Stored data entries
BEGIN
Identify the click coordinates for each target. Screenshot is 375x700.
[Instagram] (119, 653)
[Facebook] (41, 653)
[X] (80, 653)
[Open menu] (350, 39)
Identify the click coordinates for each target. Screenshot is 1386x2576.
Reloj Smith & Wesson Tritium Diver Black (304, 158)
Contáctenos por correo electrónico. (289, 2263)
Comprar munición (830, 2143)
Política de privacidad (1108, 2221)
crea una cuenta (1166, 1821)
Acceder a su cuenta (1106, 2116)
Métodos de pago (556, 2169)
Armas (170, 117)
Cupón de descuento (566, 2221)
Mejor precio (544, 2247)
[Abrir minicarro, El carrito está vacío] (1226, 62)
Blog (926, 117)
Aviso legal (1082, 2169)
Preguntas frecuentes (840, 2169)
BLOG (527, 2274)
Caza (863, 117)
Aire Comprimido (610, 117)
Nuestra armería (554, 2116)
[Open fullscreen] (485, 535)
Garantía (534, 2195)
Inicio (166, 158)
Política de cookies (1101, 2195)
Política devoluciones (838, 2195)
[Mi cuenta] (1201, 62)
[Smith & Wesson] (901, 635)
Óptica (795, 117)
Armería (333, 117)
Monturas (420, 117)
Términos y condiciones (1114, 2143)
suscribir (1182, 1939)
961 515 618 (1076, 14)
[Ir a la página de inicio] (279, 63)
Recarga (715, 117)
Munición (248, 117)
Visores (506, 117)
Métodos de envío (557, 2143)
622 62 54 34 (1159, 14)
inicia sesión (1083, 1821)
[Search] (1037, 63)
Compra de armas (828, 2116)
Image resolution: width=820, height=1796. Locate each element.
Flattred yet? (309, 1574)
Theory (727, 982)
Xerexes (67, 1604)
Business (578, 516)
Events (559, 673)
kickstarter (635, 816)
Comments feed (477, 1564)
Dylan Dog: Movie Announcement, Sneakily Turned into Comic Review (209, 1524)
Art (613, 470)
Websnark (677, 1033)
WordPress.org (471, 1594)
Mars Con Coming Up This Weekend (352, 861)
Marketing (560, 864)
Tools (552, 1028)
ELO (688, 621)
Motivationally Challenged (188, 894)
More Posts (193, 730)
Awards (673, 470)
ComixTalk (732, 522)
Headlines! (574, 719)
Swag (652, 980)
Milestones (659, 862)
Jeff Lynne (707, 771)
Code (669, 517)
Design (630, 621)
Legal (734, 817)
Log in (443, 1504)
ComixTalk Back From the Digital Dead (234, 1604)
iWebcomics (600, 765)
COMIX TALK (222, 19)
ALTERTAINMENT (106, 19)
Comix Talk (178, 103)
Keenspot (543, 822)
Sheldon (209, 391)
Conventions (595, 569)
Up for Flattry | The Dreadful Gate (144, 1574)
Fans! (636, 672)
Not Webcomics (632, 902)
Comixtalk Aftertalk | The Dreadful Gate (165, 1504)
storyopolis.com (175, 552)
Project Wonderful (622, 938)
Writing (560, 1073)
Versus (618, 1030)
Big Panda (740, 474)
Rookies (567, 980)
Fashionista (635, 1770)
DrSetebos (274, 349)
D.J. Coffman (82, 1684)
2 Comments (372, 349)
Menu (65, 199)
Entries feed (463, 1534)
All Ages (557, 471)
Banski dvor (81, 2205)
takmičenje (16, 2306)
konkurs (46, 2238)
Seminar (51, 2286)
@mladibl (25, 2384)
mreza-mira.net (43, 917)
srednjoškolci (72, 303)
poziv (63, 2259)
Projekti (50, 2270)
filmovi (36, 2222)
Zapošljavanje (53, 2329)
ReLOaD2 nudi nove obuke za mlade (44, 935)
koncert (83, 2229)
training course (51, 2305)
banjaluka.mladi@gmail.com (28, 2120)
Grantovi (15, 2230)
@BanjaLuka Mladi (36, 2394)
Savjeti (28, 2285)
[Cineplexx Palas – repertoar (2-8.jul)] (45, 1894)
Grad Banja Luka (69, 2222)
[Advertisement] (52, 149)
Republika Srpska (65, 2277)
END
• Task to carry out
Would you please repeat exactly the lines above, starting at the line with "Compra de armas (828, 2116)" and stopping at the line with "Awards (673, 470)", both included?

• Solution for this exercise
Compra de armas (828, 2116)
Image resolution: width=820, height=1796. Locate each element.
Flattred yet? (309, 1574)
Theory (727, 982)
Xerexes (67, 1604)
Business (578, 516)
Events (559, 673)
kickstarter (635, 816)
Comments feed (477, 1564)
Dylan Dog: Movie Announcement, Sneakily Turned into Comic Review (209, 1524)
Art (613, 470)
Websnark (677, 1033)
WordPress.org (471, 1594)
Mars Con Coming Up This Weekend (352, 861)
Marketing (560, 864)
Tools (552, 1028)
ELO (688, 621)
Motivationally Challenged (188, 894)
More Posts (193, 730)
Awards (673, 470)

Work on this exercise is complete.